Your assignment →
Using the records below, copy every line that holds the string "agent".

Data excerpts →

........

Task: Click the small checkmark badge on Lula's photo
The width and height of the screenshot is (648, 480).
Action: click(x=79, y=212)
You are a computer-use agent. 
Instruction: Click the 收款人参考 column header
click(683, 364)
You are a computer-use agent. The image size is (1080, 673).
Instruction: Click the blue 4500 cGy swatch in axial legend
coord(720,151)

........

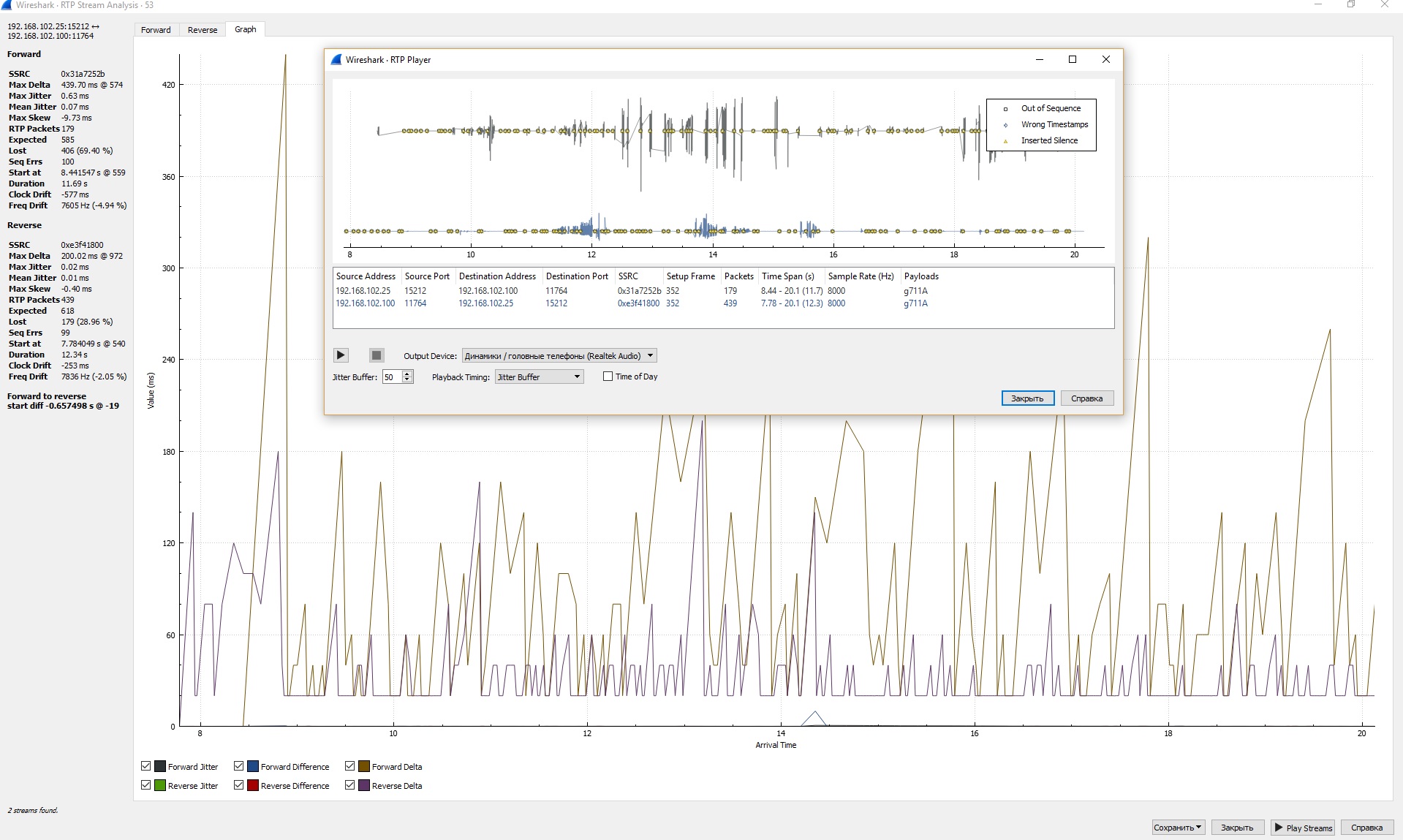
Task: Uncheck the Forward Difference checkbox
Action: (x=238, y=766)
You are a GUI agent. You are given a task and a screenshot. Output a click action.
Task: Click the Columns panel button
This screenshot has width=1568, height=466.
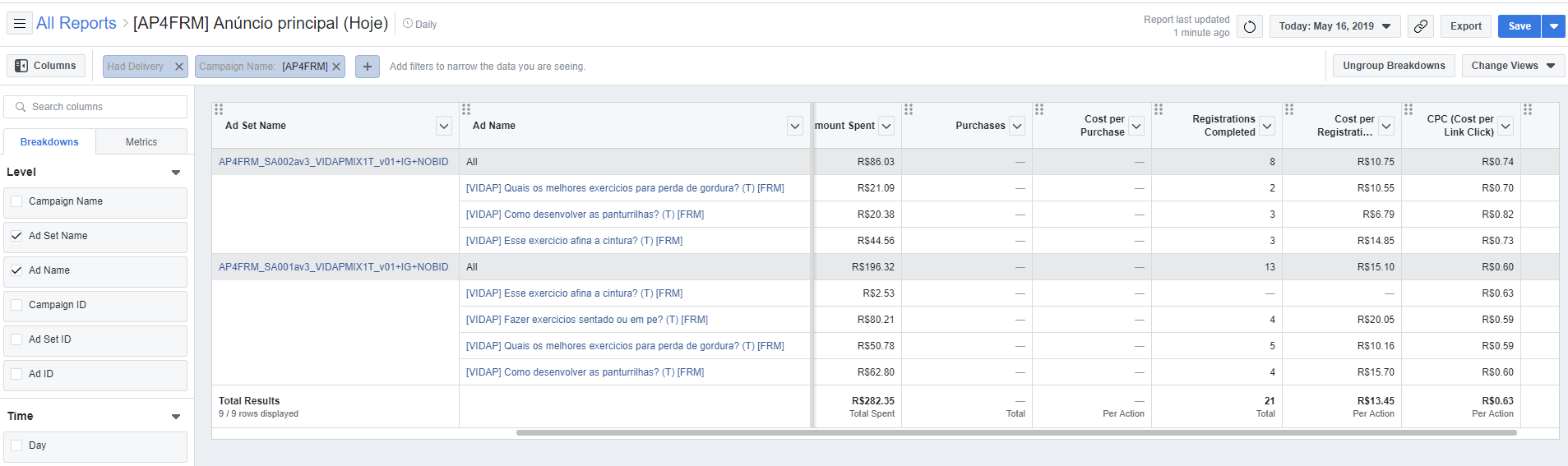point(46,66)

........

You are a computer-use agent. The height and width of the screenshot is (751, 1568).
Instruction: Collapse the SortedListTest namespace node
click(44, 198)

........

Answer box →
You are a computer-use agent. 
You are a computer-use agent. The image size is (1080, 673).
You are a GUI agent. You are given a task and a screenshot. Output a click action.
You are a computer-use agent. The height and width of the screenshot is (751, 1568).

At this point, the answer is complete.